This project contains code for the dialog-based learning MemN2N setup in the following paper: "Learning through Dialogue Interactions".
This code requires Torch7 and its luarocks packages cutorch, cunn, nngraph, torchx, and tds.
To get the data, from this directory first run ./setup_data.sh to download the data (1.6G download, unpacks to 8.4GB. md5: a590f31654fc5525e4fc2ee4557e80dc).
data/movieQA_kb contains movieQA knowledge base (based on WikiMovies) to run the simulators data/AQ_supervised_data contains data to run the supervised settings described in the paper data/AQ_supervised_real contains human-written versions of supervised tasks 4 and 8 data/AQ_reinforce_data contains data to run the reinforcement learning settings described in the paper
The Simulator described in the paper that simulates dialogues between a teacher and a student. This transforms the movieQA data to the version used to train the supervised and reinforcement learning models.
As demonstrated there, to run the simulator:
th runSimulator.lua [params]
Available options are:
-mode (default train, taking values of train|dev|test)
-task (default 1, the task you want to simulate, taking values of 1-9)
-prob_correct_final_answer (default 0.5, the policy that controls the probability that a student gives a correct final answer)
-prob_correct_intermediate_answer (default 0.5, the policy that controls the probability that a student asks a correct question)
-homefolder (default ../data/movieQA_kb, the folder to load the movieQA database)
-junk (default true, whether to incorporate random question-answer pairs in the conversation)
-randomQuestionNumTotal (default 5, the number of random question-answer pairs in the conversation)
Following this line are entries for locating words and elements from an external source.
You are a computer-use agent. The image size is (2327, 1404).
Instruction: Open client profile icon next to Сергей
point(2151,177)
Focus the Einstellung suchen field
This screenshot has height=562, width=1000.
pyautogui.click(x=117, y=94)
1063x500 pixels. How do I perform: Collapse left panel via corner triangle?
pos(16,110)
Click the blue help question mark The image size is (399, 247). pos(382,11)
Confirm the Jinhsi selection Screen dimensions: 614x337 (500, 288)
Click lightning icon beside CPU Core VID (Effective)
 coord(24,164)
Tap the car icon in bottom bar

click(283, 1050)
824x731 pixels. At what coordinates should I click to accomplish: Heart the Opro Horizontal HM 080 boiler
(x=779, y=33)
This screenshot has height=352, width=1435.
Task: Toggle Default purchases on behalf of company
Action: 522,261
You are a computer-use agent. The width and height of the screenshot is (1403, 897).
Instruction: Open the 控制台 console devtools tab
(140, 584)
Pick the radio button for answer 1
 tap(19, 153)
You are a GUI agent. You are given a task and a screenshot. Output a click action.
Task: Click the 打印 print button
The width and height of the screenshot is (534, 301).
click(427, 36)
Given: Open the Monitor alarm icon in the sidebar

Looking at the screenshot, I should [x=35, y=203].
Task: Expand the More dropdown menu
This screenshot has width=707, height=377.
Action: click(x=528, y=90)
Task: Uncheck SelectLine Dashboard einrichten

-setting (default AQ, taking values of AQ|QA|mix, AQ denotes the setting in which the student always asks a question, QA denotes the setting in which the student never asks a question, mix means the student asks questions for 50 percent of the time)
-output_dir (default "./", the output folder path)
The offline supervised learning settings described in the paper
to run the trainer:
th train_supervised.lua [params]
Available options are:
-batch_size (default 32, the batch size for model training)
-init_weight (default 0.1, initialization weights)
-N_hop (default 3, number of hops)
-lr (default 0.05, learning rate)
-thres (default 40, threshold for gradient clipping)
-gpu_index (default 1, which GPU to use)
-task (default 1, which task to run)
-trainSetting (default AQ, taking values of QA|AQ|mix, which training setting to run. AQ means the student is trained on the dataset which allows asking questions, QA means not allowing asking questions, mix means allowing asking questions for 50 percent of time)
-testSetting (default AQ, taking values of QA|AQ|mix, which setting to test on. AQ means the student is allowed to ask questions at test time. QA means the student is not allowed to ask questions at test time. mix means the student is allowed to ask questions for 50 percent of time)
-homefolder (default ../data/movieQA_kb, the folder to load the movieQA database)
-datafolder (default ../data/AQ_supervised_data, the folder to load train/dev/test data)
-context (default true, whether to use vanilla MemN2N or context-based MemN2N)
-context_num (default 1, the number of left/right neighbors to be considered as contexts)
The online reinforcement learning settings described in the paper.
to run the trainer:
th train_RL.lua [params]
Available options are:
-batch_size (default 32, the batch size for model training)
-token_size (default 0, number of tokens)
-init_weight (default 0.1, initialization weights)
-N_hop (default 3, number of hops)
-lr (default 0.05, learning rate)
-thres (default 40, threshold for gradient clipping)
-N_iter (default 14, the number of total iterations to run)
-StaringFullTraining (default 10, the number of iterations after which to start training AskQuestion vs notAskQuestion policy)
-gpu_index (default 1, which GPU to use)
-task (default 1, which task to test)
-REINFORCE (default false, where to train the REINFORCE algorithm)
-REINFORCE_reg (default 0.1, entropy regularizer for the REINFORCE algorithm)
-dic_file (default ../data/movieQA_kb/movieQA.dict, the dictionary)
-AQcost (default 0.2, the cost of asking a question)
-RL_setting (default good, taking values of good|bad|medium, which type of student to test on)
-RF_lr (default 0.0005, learning rate used by the REINFORCE baseline)
-readFolder (default ../data/AQ_reinforce_data, the folder to read data from)
-output_file (default output.txt, the output file)
-context (default true, whether to use vanilla MemN2N or context-based MemN2N)
-context_num (default 1, the number of left/right neighbors to be considered as contexts)
- Jiwei Li, Alexander H. Miller, Sumit Chopra, Marc'Aurelio Ranzato and Jason Weston, "Learning through Dialogue Interactions", arXiv:1612.04936 [cs.CL].